Yes, he who is still so deeply buried in his flesh, so that he will feel as if pulled along into death during the certain death of his body - which is the result of his too great love for the world and the flesh - then man must of course speak as pitifully as you have spoken now, My friend. But once man, in whom the soul is free from the earthly dross according to My teaching and My will, and who became by that more perfect and perfected, will speak quite differently and exaltedly at the view of such environment and landscape.

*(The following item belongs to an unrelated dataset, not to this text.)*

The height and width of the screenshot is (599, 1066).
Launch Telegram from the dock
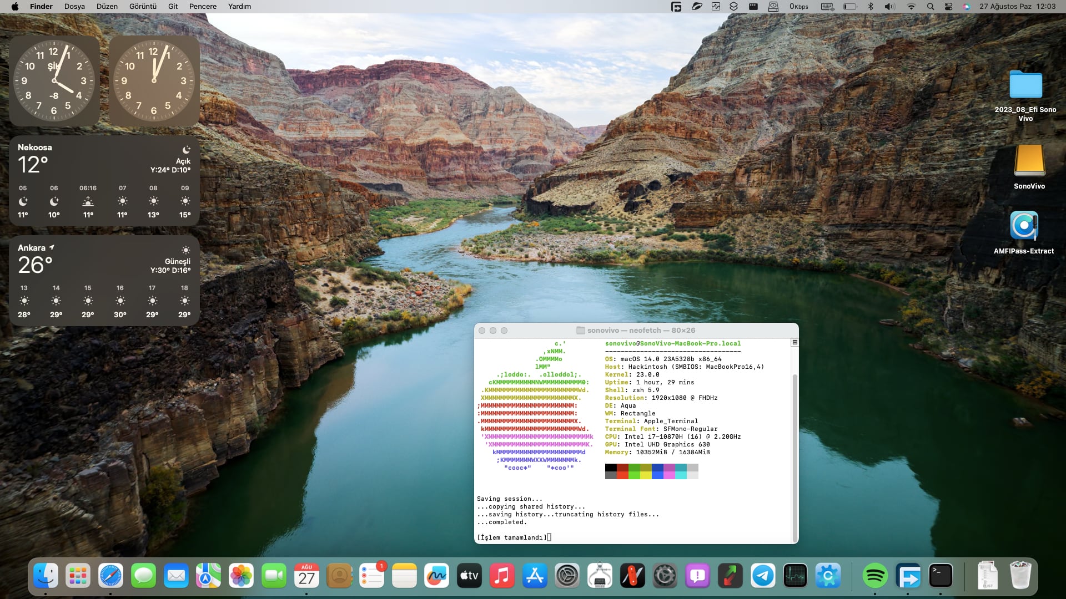(x=763, y=576)
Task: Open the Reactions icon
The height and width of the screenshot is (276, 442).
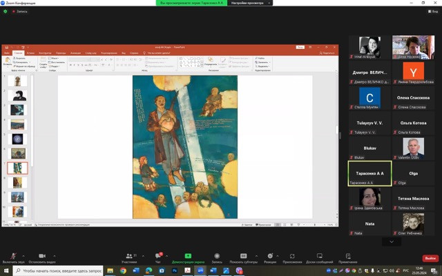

A natural human being, as you are still now - although you can view now with your eyes, and hear with your ears, the Lord and Master of all existence and life - if he becomes heavyhearted at the sight of a beautiful environment, because the feeling of his perishability awoke in him, then this is only very beneficial for his soul. Because that feeling is the immortal Spirit from Me in the soul of every human being, without which he would not possess a life. That Spirit cries out to the soul: 'Do not love the world for the sake of its outer charms, for they are all subject to death and perishability. Take courage and turn away your lustful eye from that which is nothing in itself. Instead of that, turn inwardly in your deepest inner self, in Me, your true existence and eternal life. Then you will not only see and recognize the dead, outer shell of the things and beings, but excellently see and recognize that which is in them and which is active, and how and why, and what ultimate goal they have.'
Tell Me now, friend, if this is so, and can really not be otherwise, does a human being, who has received understanding about his being and existence, have actually any reason to become heavyhearted in himself at the sight of a charming outer form because he once will have to put off his decaying body?"